As Gemma Teller, the tough-as-nails matriarch of a California biker gang, Katey Sagal makes you all but forget the years she spent on the couch, eating Bon Bons and emasculating Al Bundy on Married With Children. Now in her second season on FX’s Sons of Anarchy, Sagal is in the midst of a gut-wrenching emotional arc. In the season’s first episode, she was abducted and gang-raped by members of the white separatist group looking to run SAMCRO out of town. But instead of telling anyone, and letting the attack have its desired effect of pushing the club into mindless revenge, she kept quiet. All the while, she’s watched tensions between her son, Jax (Charlie Hunnam), and husband, Clay (Ron Perlman) nearly destroy the club from within.

Sagal talked with reporters recently about her character’s trials and tribulations, and the show’s meteoric rise in the ratings this season:

On whom Gemma would side with between Clay and Jax: “I think it’s a tough question. Her allegiance is to everybody. I mean, you know, what she’s desperately fighting for, in my opinion, is to protect the whole system. This is her life, the whole thing. In my backstory of Gemma, she has nowhere else that she’s come from. I mean, where she’s come from, she doesn’t want to go back to, so her loyalty is to the entire situation. I would imagine if she really had to choose, oh, gosh. I really don’t know. I would say her son. That’s what I would say, but you never know with her.”

On filming the rape scene: “Those scenes are done very by the book and very choreographed, and it was a very safe environment. We had been to the space a couple of days before we actually shot the scene, so we could kind of take it in and realize where we were going to be. And the actual shooting of the scene probably didn’t take more than two, three hours. Shaking it off was actually a process though the next three or four episodes are pretty intense in terms of dealing with it, and so it kind of was hanging around. I mean, it hung around for most of the season with Gemma, but the really super dark, emotional visits I had to take, I would say, it was a good month. Not that I was walking around with it every moment of the day. I have three kids at home, but it was definitely a dark experience.”

On Gemma’s decision to remain silent about her rape: “I’m not sure that it’s the way anybody would deal with the situation. Her choice to not speak up and not tell her family what has happened to her, she’s doing it for a higher purpose in her mind, which is to protect them because she knows who her family is, and she knows that this is a violent world, and that they would protect her. They would go to any lengths to protect her, so she has decided to keep quiet. I don’t know that that is the message that women should pick up. I’m not sure that that would be the proper way to handle that situation for anybody really, but for Gemma, and in this world, it is, so that’s the storytelling going on. That’s the story that we’re telling. Any other woman in that situation, I would hope that they would go talk about it immediately.”

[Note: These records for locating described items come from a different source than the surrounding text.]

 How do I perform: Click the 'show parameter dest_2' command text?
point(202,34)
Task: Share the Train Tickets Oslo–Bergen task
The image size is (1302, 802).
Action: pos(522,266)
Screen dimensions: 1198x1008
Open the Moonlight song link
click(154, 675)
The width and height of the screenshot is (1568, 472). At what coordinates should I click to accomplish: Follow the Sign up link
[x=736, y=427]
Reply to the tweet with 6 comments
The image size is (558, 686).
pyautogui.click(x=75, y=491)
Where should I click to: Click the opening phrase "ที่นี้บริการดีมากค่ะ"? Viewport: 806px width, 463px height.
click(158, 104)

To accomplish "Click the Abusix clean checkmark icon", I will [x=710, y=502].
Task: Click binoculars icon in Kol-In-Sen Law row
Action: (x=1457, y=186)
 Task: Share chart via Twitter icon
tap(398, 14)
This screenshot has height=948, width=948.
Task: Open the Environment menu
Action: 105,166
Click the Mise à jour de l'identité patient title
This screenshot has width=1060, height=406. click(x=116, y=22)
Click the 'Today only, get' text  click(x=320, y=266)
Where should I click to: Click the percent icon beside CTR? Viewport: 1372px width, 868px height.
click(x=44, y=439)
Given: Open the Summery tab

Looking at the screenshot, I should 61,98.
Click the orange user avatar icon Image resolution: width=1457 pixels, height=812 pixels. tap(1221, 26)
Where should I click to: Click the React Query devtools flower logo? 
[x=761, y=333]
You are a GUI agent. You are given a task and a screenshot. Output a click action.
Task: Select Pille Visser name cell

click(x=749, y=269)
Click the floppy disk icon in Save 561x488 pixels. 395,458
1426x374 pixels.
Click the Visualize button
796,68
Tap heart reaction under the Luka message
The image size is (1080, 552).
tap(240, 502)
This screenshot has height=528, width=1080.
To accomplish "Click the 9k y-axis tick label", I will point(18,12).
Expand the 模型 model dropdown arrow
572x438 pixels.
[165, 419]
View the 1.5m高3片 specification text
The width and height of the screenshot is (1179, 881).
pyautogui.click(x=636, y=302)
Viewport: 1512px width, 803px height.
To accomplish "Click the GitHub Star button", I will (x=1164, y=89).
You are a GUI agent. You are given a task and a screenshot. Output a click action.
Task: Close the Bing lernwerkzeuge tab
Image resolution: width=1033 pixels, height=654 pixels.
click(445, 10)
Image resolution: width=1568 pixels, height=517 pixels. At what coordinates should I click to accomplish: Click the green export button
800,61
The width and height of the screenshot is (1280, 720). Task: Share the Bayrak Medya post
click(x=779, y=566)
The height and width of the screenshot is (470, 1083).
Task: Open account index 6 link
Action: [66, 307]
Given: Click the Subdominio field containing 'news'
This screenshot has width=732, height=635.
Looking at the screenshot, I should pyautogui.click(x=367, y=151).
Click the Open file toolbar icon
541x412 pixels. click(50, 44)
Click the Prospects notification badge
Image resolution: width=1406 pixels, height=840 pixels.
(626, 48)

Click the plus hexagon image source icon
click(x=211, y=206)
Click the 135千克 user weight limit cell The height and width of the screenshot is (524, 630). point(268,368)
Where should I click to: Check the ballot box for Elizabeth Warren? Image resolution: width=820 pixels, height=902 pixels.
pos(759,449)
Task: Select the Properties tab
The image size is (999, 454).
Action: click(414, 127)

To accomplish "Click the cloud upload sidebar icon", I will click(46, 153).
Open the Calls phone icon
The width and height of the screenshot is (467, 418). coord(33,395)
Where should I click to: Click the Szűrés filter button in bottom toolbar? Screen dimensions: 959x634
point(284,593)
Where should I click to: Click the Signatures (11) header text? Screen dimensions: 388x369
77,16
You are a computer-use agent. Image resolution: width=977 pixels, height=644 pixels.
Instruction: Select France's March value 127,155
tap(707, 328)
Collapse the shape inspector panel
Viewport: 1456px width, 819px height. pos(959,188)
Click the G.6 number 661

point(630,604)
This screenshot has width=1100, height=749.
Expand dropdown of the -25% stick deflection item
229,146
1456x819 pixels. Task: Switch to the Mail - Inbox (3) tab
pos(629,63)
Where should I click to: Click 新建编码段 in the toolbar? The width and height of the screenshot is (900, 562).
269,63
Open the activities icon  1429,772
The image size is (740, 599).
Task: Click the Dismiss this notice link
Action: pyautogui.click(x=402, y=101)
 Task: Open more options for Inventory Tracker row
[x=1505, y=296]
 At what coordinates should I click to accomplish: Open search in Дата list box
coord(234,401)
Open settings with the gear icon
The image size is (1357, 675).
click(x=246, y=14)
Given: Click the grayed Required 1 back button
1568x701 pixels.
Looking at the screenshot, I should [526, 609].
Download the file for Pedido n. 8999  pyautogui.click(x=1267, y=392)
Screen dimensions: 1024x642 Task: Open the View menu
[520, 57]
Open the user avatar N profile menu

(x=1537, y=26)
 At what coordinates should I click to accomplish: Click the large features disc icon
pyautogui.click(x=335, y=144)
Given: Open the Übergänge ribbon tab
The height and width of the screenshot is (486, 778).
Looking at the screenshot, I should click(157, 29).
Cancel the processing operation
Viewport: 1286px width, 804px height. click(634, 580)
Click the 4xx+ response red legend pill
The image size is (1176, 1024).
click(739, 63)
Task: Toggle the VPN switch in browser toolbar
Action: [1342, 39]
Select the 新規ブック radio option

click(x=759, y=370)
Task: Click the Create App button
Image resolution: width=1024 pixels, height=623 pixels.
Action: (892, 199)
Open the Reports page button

On the truth behind the death of Jax’s father: “It comes up in bits for this second season. I have a feeling that through the arch of the series, you will find out more about that history and that backstory.”

On the show’s rise in the ratings this season: “Family drama with really interesting, intricate family relationships — I think that that’s one of the draws. I think that it’s a world that people haven’t seen before. I think the quality of the storytelling is really high. I think the cast is really great. To me, it makes perfect sense that now that people have sort of defined it and word-of-mouth has spread that if you show up for it, you’re going to have a good experience. It’s not like, you know, somebody was lying to you when they say it’s a good show. I think that it’s been really exciting to watch, and it’s rare that it happens, so it’s good. It’s nice.”